--- INFORMATION SUPPLIED ---

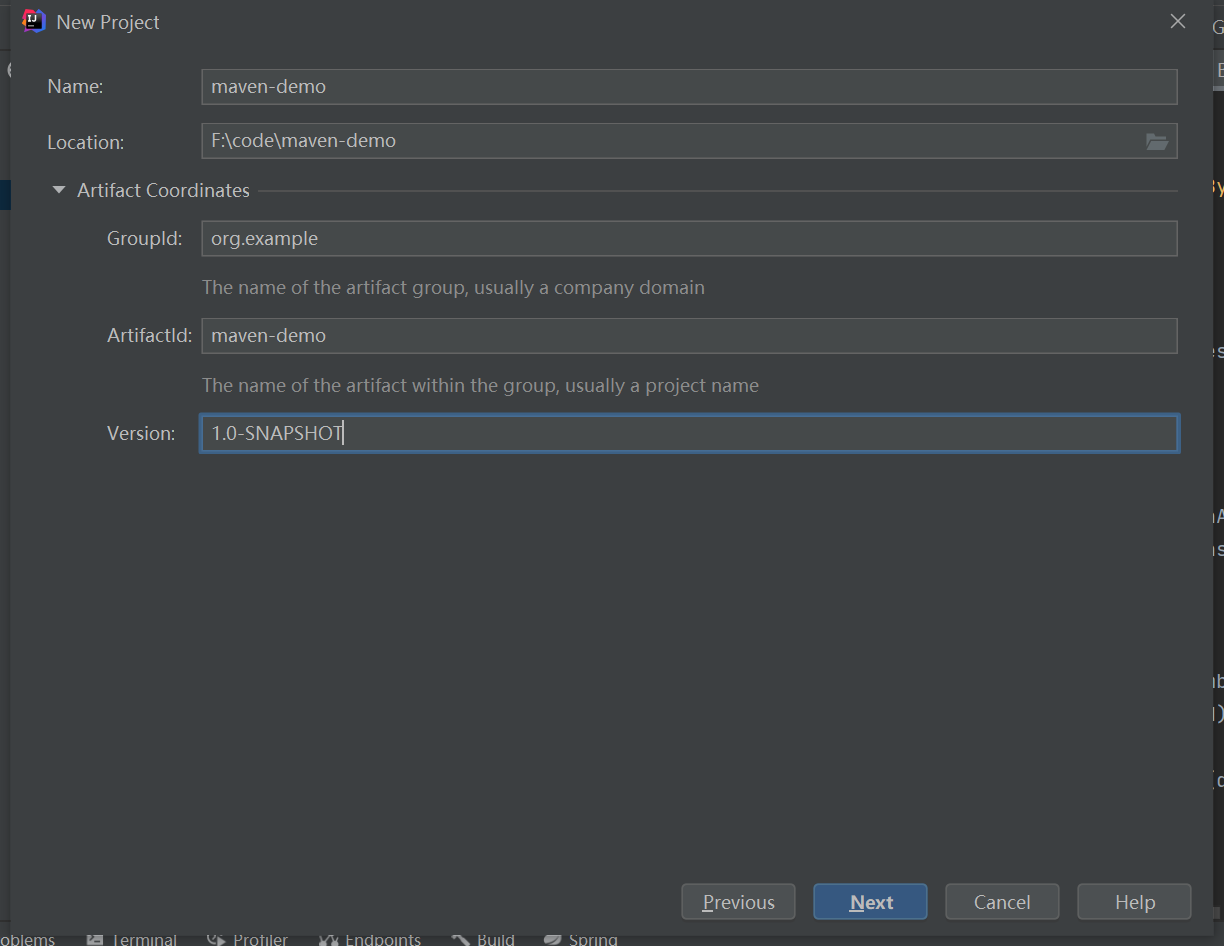Screen dimensions: 1224x946
Task: Click the New Project dialog title
Action: tap(108, 21)
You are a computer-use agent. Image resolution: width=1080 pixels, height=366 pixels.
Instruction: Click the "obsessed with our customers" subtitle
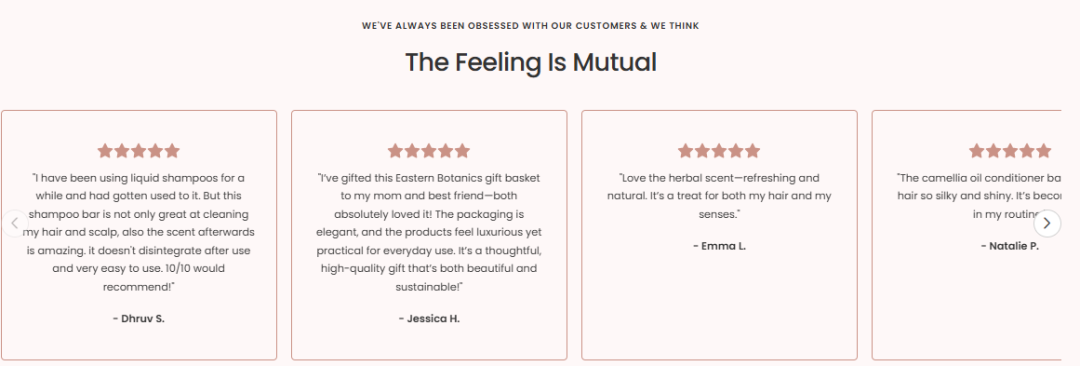[530, 26]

---

EXERCISE DESCRIPTION:
Copy every line of text from all the entries above word for word, leaving out the pictures.

TASK OUTPUT:
Screen dimensions: 1224x946
Task: Click the New Project dialog title
Action: tap(108, 21)
You are a computer-use agent. Image resolution: width=1080 pixels, height=366 pixels.
Instruction: Click the "obsessed with our customers" subtitle
[530, 26]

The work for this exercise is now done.